Non-linearity is needed in activation functions because its aim in a neural network is to produce a nonlinear decision boundary via non-linear combinations of the weight and inputs.

Essentially with an activation function, a neuron can learn more complicated things.

Without activations, it would be only possible for the network to learn very basic things. Not logical things for example. It wouldn’t even be able to learn the basic and function even. The and function is very simple but without activation functions, it would be impossible to learn it (adding more neurons would not help).

I’ll write some code to demonstrate… meanwhile here is a good in-depth article:


(Martin) #3
from fastai.conv_learner import *

class Demonstator_Network(nn.Module):
    def __init__(self, n_neurons=[2, 5, 5, 1], use_activation=False, activation=nn.Tanh):
        super(Demonstator_Network, self).__init__()

        self.activation = activation

        layers = []

        for i in range(len(n_neurons)-1):
            layers += [self.LinearBlock(n_neurons[i], n_neurons[i+1], use_activation)]

        self.layers = nn.Sequential(*layers)

    def forward(self, x):
        return self.layers(x)

    def LinearBlock(self, in_features, out_features, use_activation):
        layers = [nn.Linear(in_features, out_features)]

        if use_activation:
            layers += [self.activation()]

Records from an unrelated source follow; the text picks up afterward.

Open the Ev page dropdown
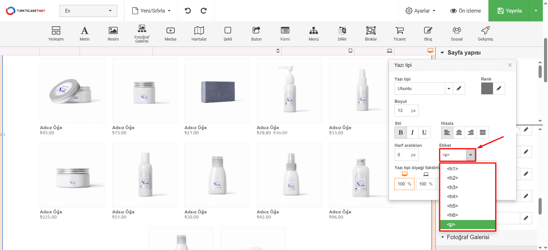 [88, 11]
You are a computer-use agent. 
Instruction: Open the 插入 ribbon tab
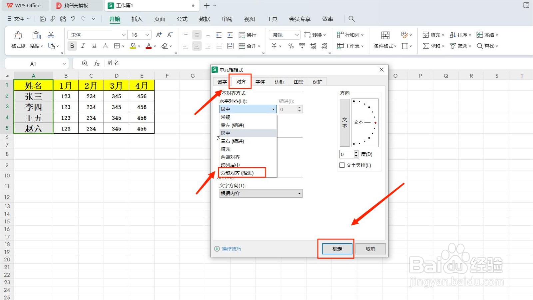point(137,19)
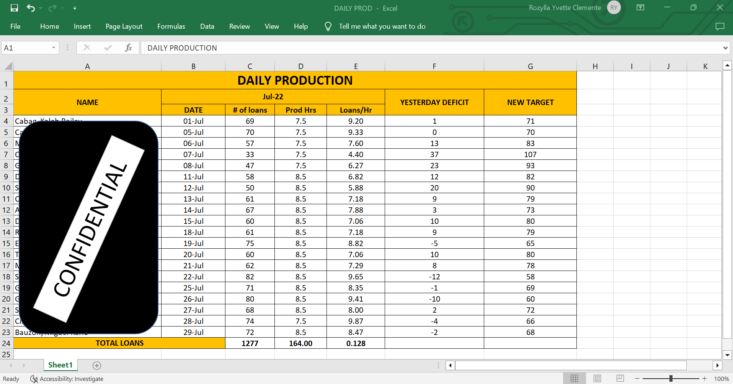733x384 pixels.
Task: Click the 100% zoom level button
Action: (721, 379)
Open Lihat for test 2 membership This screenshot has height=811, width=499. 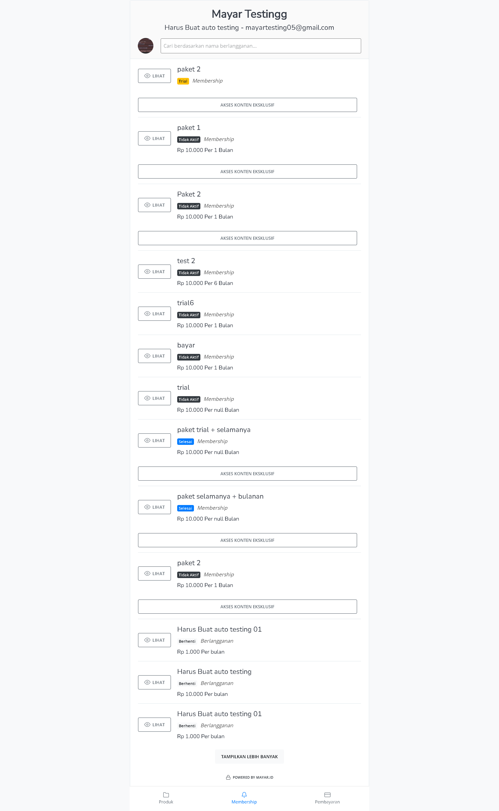tap(154, 272)
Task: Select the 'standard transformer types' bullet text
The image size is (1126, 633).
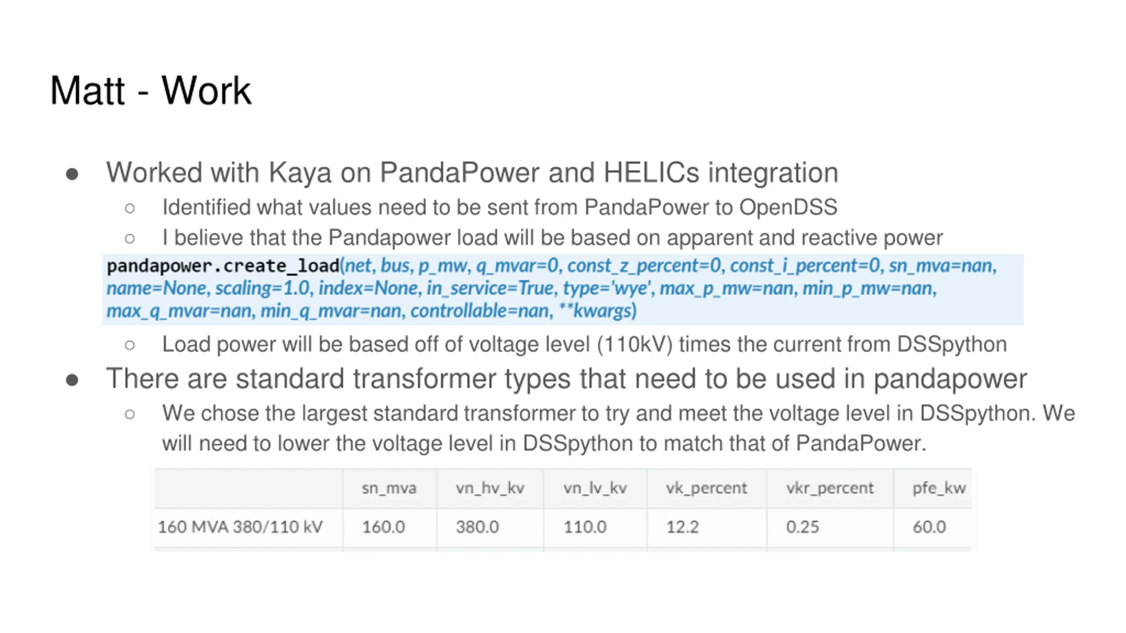Action: [x=567, y=378]
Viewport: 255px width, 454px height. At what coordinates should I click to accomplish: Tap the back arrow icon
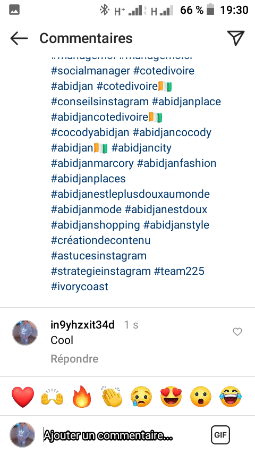[19, 38]
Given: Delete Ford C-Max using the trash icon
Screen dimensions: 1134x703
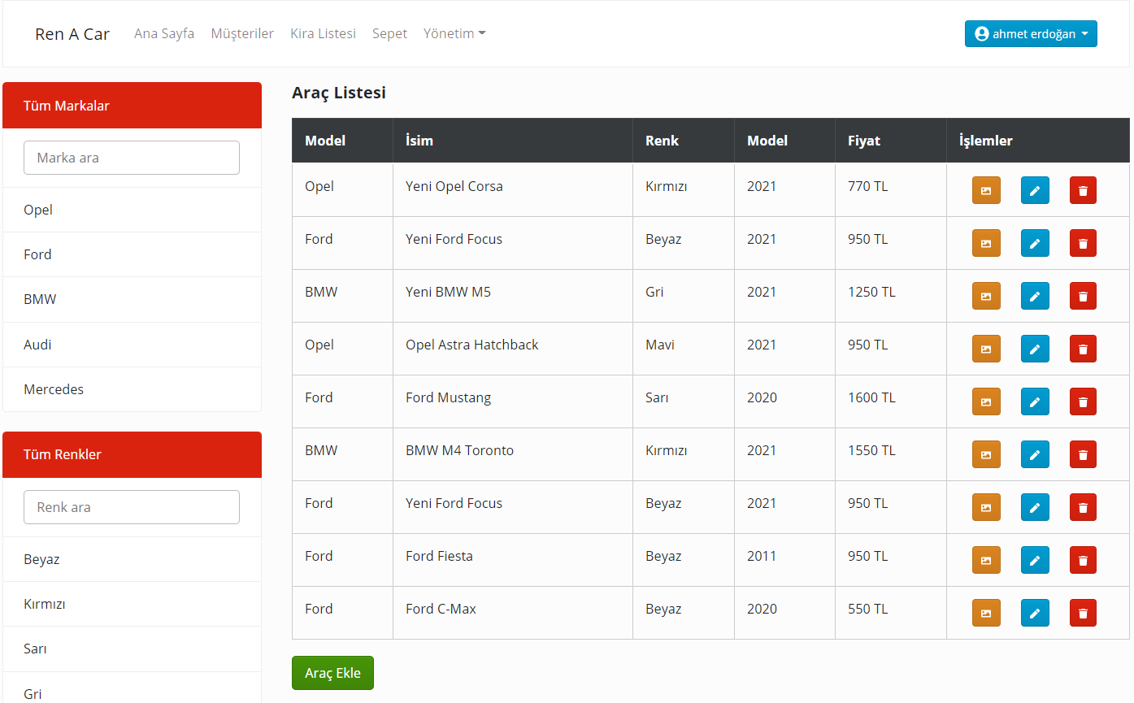Looking at the screenshot, I should click(1083, 613).
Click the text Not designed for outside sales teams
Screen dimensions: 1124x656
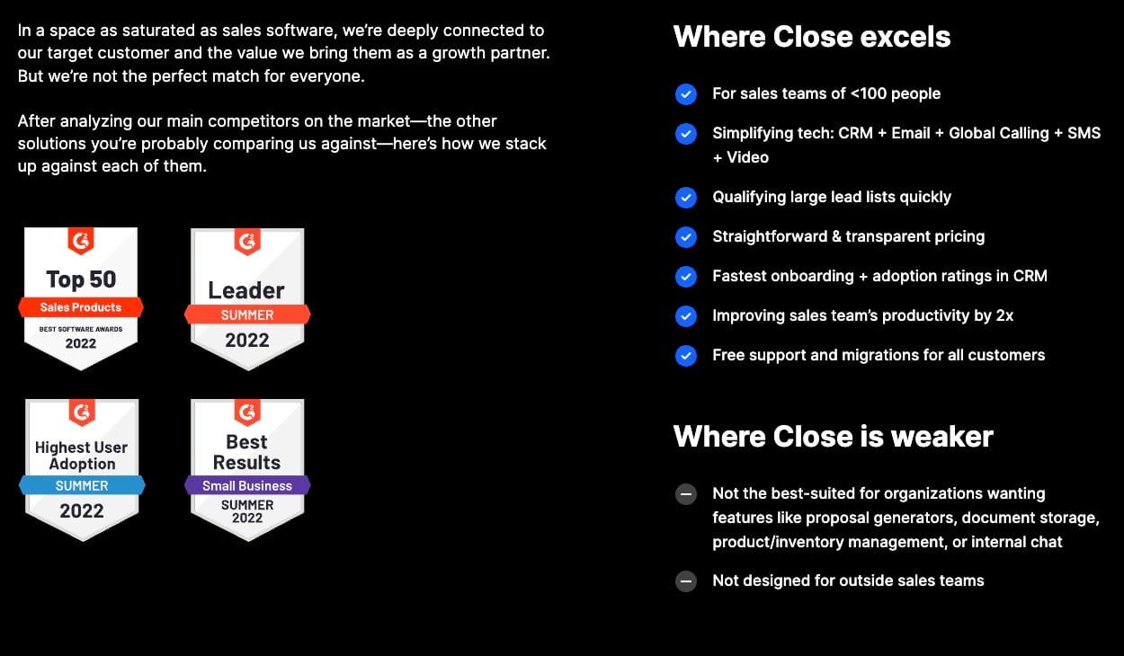[x=848, y=581]
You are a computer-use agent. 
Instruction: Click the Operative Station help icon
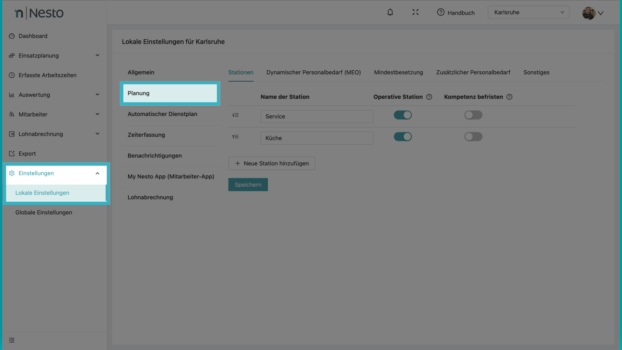click(429, 97)
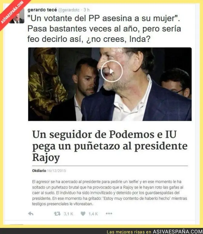Viewport: 203px width, 234px height.
Task: Like the tweet with heart icon
Action: click(83, 214)
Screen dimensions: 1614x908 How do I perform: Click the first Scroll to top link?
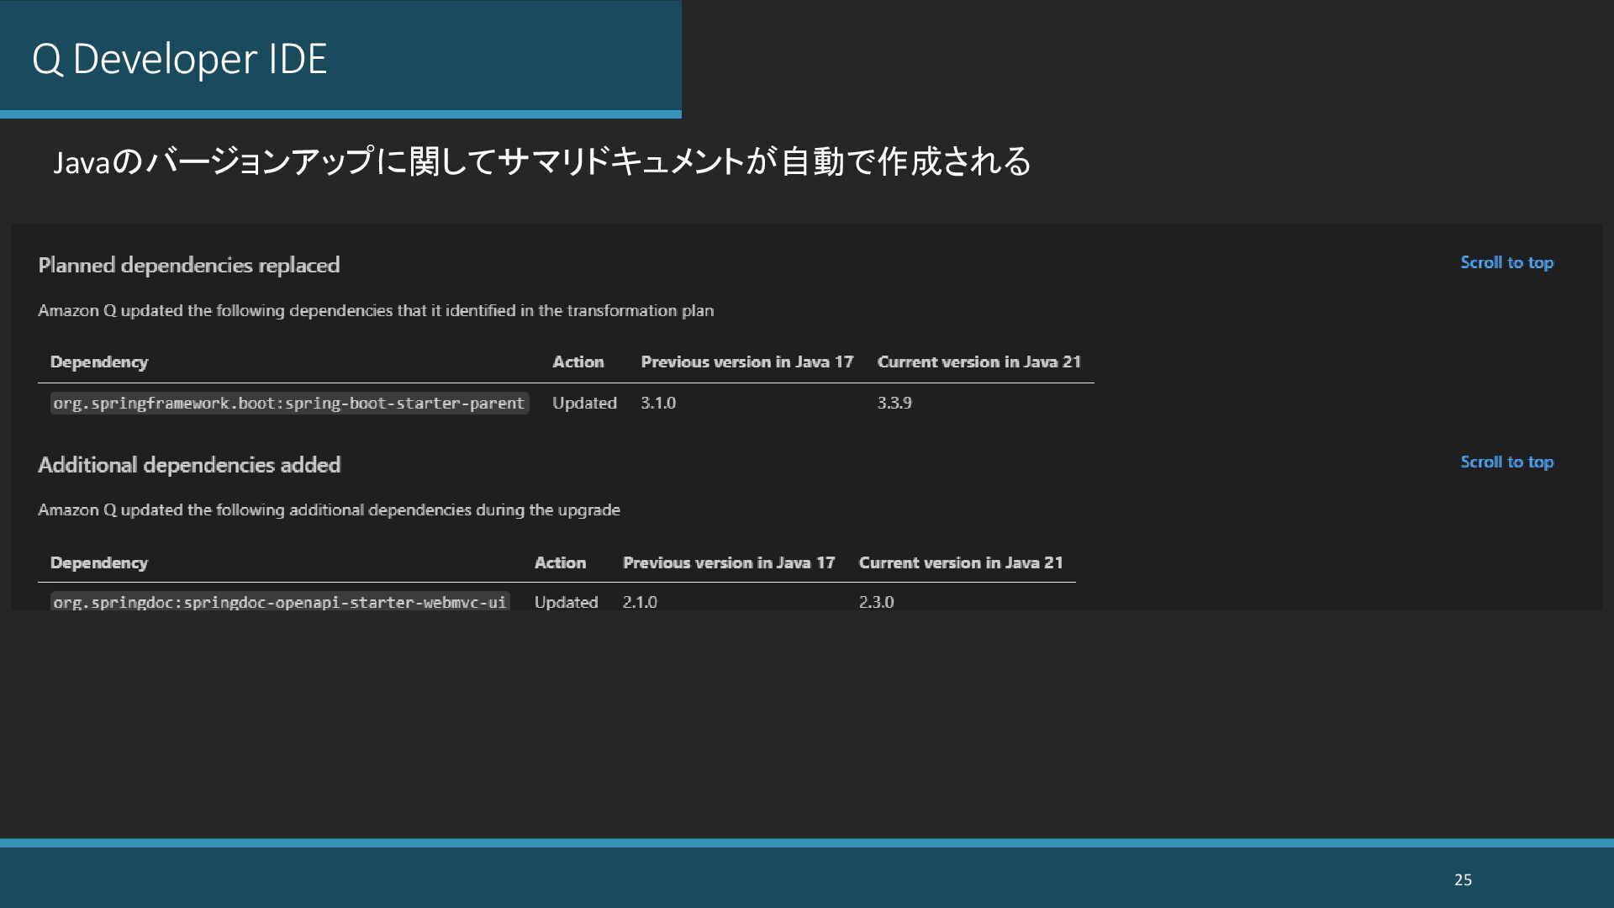(1506, 262)
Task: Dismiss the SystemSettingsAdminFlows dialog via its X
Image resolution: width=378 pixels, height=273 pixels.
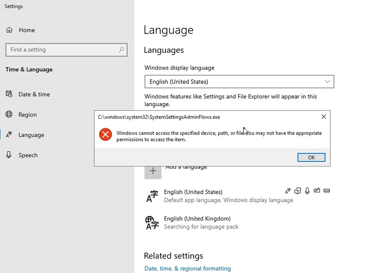Action: coord(324,116)
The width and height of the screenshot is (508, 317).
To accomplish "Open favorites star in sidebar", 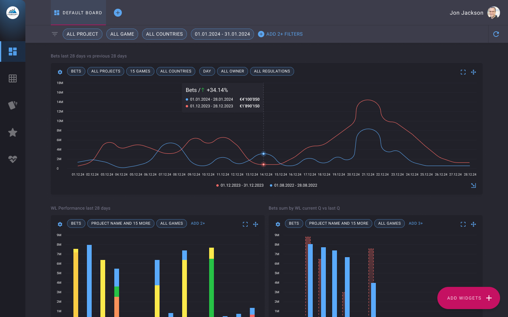I will click(13, 132).
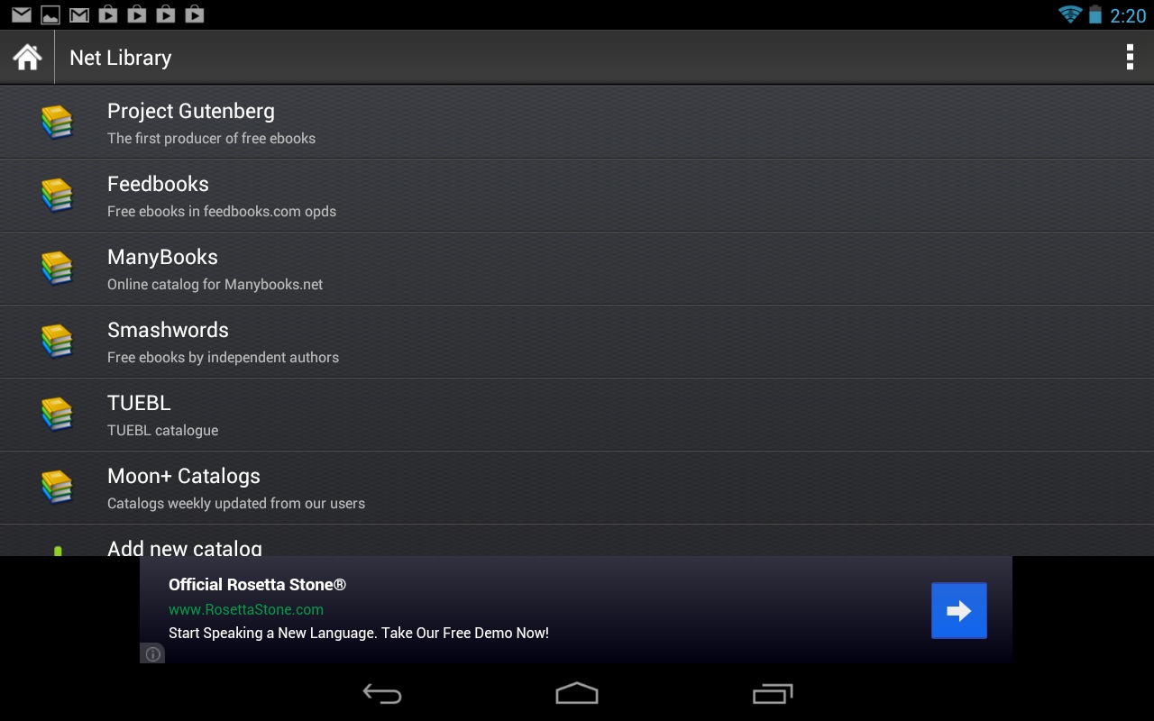1154x721 pixels.
Task: Click the Project Gutenberg book stack icon
Action: coord(57,123)
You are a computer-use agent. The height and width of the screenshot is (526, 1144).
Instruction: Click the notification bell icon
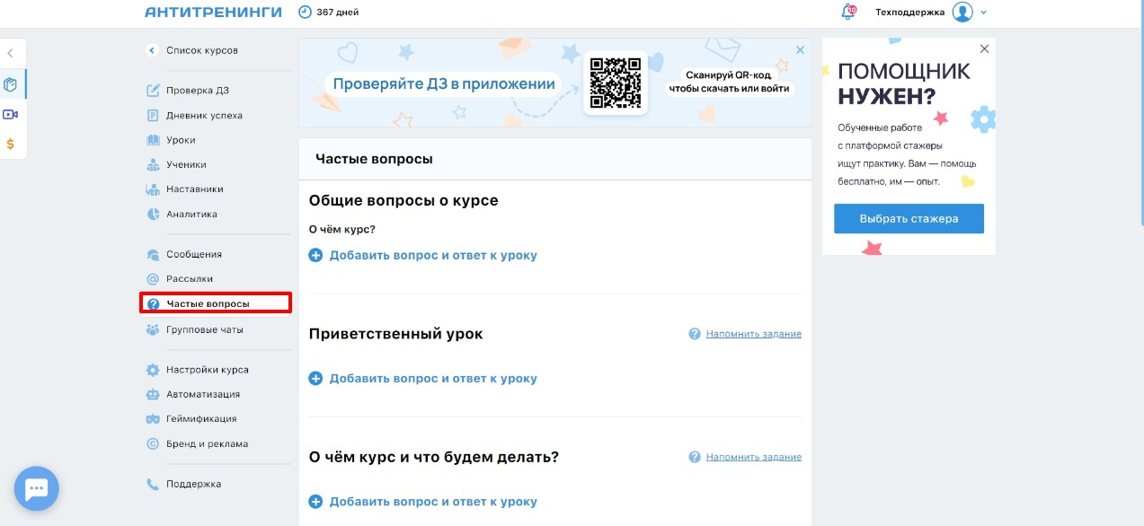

        return nn.Sequential(*layers)

class fullDataLoader():
    def __init__(self, bs, length):
        self.bs = bs
        self.length = length

    def __len__(self):
        return self.length

    def __iter__(self):
        for i in range(len(self)):
            random_bits = np.random.randint(0, 2, (self.bs, 2))

            logical_and = np.logical_and(random_bits[:, 0], random_bits[:, 1])

            and_output = np.where(logical_and, 1., 0.)

            yield torch.cuda.FloatTensor(random_bits), torch.cuda.FloatTensor(and_output).view(-1, 1)

def getModelData(bs, length=1000):
    train_dl = fullDataLoader(bs, length)
    valid_dl = fullDataLoader(bs, length)
    test_dl = fullDataLoader(bs, length)

    return ModelData(PATH, train_dl, valid_dl, test_dl)

data = getModelData(10, 100)

model = Demonstator_Network([2, 1, 1], use_activation=True).cuda()
# change to False and see how it is unable to learn

learner = ConvLearner.from_model_data(model, data, crit=nn.L1Loss(), opt_fn=optim.Adam)

learner.fit(0.1, 8)

batch = next(iter(data.trn_dl))

x = V(batch[0])
y_hat = learner.model(x)
y = V(batch[1])

print(f"input:\n{to_np(x[:10])}")
print(f"output:\n{to_np(y_hat[:10])}")
print(f"perfect output:\n{to_np(y[:10])}")